Cutting Edge 2: Going for the Gold
The Cutting Edge 2: Going for the Gold
Dear Cutting Edge 2: Going for the Gold, you make the original 1992 movie — about moody ice princess Kate (Moira Kelly), who falls for macho hockey player Doug (D.B. Sweeney) — look like an intricately plotted masterpiece. See, I have to pretend to hate you for a while before I ultimately declare my love (preferably as we perform a climactic Olympic figure-skating routine). That is, after all, what happened in the original slumber-party classic…and in ABC Family’s sequel (premiering March 12, 7 p.m.), which follows the romance of Kate and Doug’s daughter, Jackie (Christy Carlson Romano), and her skating partner, Alex (Ross Thomas). Here’s everything that’s so wrong — and yet so right — about Going for the Gold.
NO CAMEOS!
Kelly and Sweeney are AWOL; we’re forced to accept Stepfanie Kramer and Scott Thompson Baker as now-coach Kate and now-skating commentator Doug.
NO SENSE OF HISTORY
Doug and Kate took the gold in ’92; Gold culminates this year in Torino. Even if Jackie was conceived the night Doug and Kate won, she’d only be 14. (Romano is 21.) Meanwhile, extreme in-line skater Alex drinks, so he’s, presumably, 21 (this is ABC Family, after all).

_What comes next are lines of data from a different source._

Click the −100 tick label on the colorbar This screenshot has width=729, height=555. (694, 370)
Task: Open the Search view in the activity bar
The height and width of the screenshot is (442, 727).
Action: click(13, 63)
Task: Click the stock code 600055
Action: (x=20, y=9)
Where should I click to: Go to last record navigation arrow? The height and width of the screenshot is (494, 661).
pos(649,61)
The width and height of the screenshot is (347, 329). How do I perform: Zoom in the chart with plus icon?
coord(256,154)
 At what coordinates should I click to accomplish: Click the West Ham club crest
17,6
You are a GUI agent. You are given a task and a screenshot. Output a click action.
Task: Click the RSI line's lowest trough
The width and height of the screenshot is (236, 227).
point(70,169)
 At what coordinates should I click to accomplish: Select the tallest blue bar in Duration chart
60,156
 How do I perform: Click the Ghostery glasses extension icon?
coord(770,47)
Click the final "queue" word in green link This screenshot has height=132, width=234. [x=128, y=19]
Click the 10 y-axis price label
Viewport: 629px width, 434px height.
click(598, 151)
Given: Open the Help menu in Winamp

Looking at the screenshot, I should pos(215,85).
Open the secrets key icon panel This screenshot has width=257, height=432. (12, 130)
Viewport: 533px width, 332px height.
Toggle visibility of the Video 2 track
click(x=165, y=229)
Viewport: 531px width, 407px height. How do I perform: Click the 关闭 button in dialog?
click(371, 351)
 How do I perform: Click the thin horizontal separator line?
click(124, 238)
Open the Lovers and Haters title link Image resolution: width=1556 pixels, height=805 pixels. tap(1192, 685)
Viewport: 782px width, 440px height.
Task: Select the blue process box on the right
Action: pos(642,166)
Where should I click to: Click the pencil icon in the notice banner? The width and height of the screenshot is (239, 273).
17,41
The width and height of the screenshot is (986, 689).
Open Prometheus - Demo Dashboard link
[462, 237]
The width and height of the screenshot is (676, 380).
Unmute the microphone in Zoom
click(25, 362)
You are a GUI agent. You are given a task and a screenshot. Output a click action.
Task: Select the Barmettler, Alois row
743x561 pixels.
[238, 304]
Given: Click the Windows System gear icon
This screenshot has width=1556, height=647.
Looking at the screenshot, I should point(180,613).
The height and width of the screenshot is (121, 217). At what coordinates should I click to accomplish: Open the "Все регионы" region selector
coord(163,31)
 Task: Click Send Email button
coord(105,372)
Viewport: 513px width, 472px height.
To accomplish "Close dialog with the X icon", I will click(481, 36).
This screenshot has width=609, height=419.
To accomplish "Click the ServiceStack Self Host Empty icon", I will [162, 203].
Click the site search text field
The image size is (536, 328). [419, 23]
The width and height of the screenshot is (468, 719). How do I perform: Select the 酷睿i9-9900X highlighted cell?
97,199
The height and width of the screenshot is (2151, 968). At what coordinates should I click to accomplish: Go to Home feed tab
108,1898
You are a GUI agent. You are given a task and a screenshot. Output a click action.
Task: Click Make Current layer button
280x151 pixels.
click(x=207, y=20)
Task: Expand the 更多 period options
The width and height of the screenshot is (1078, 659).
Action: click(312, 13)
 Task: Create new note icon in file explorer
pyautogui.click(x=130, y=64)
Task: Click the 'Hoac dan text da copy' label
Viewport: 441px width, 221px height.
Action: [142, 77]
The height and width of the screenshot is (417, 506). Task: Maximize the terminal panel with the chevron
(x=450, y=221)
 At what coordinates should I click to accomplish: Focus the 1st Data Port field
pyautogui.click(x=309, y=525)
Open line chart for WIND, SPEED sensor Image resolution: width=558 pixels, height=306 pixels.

As for Jackie and Alex’s meet-cute, Mom and Dad never say, ”Weird, this totally happened to us, too!”
NO CATCHPHRASE
”Toe pick!” Can’t beat that.
In summary, Gold, your triple jumps have nothing on that physics-defying Pamchenko that sealed the deal for Doug and Kate. But we can’t deny the irresistible pull of a story about a mismatched pair thawing each other’s hearts while the camera cuts to wide shots because they’re clearly not doing their own skating. In guilty- pleasure merit, a solid 5.0.